Sausage making is surprisingly easy, and, except for the equipment, cheap! Melissa forked over $14 for a 5-pound pork butt and some casings, which amounted to about 20 sausages. That's 70 cents a link for how we did it, or 2.80 for a pack of 4 gourmet home-made sausages...that's a *whole* lot cheaper than Boulder Sausage, the local favorite that can be found at the grocery store, and trust me... ours was better! There was a bit of a learning curve, so I'm sure we'll be able to get more out of it next time, but for our first round that's not bad.
Well, I'm using "we" very liberally, now that I think about it... All I did was feed pork into the scary, scary machine and help Melissa stuff them, but she totally did all the hard work! She's a fantastic cook.
She made sage & red wine (a little salty, but good), garlic (strangely pie-like; the recipe called for cinnamon and nutmeg - really fabulous combo as it turns out) and Irish sausage (using fresh bread crumbs). All were delicious when we tested them out, so I can't wait to try them now that they're all sausage-ified! Especially the Irish Sausage. Yum!

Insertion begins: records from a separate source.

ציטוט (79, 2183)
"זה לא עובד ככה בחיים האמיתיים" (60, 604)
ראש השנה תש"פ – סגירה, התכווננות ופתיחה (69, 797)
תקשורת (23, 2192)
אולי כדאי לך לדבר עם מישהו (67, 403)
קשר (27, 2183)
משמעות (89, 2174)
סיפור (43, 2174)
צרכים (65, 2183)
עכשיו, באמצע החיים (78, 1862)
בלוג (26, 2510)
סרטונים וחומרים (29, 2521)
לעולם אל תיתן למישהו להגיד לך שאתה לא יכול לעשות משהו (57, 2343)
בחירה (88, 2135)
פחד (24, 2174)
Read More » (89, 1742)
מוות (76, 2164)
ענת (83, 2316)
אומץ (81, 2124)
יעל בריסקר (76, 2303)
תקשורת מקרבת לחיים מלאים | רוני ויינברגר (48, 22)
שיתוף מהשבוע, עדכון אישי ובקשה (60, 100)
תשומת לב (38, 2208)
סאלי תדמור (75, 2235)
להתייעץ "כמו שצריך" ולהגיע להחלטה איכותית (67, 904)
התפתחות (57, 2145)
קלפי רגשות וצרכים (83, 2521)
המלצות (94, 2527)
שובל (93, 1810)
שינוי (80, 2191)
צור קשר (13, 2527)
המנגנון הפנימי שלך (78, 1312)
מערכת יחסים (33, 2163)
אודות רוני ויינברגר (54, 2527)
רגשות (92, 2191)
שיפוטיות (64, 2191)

It was surprisingly easy to do, assuming one has the correct equipment (check!).
START WITH THIS:
Mmmm, pork butt.
- Cut meat into cubes
- Freeze a bit (so you're not making mush)
- Feed cubes into grinder
- Stop and turn grinder blade the correct way
- Re-feed cubes into grinder
- Marvel at your technical abilities
- Rush to insert meat faster because OMG that thing is fast when it's put together right
This is what you get when you grind 5 pounds of pork butt...a bowl full of goodness.
MAKE SAUSAGE FILLING:
- Season meat per various recipes available
- Test for deliciousness by frying up a patty
- Test a little more
Red Wine & Sage, Irish, and Garlic sausage stuffing...
What was left when we were done testing, anyway!
Click for bigger pictures!
- Put remaining sausage filling into stuffer
- Put casing on stuffer tube (surprisingly not gross but very condom-like)
- Tie off and carefully fill until you get to the end
- Tie off again
- Form sausages and twist like a balloon animal every 5 inches or so
- Swear when the casing breaks
- Repeat steps 1-4 again but limit the amount of stuff in the casing
- Repeat step 5, marvelling at your skills with meat
- Get mind out of gutter
- Dry sausages on a rack for 24 hours in fridge
- Fry or grill or prepare in some way that pleases you
- Eat and swoon all while patting yourself on the back - this takes some advanced skill, FYI.
I hope to make more soon... we've been having fun coming up with inappropriate names for these, such as "The Italian Stallion" for the garlic one, because we have a combined age of 12.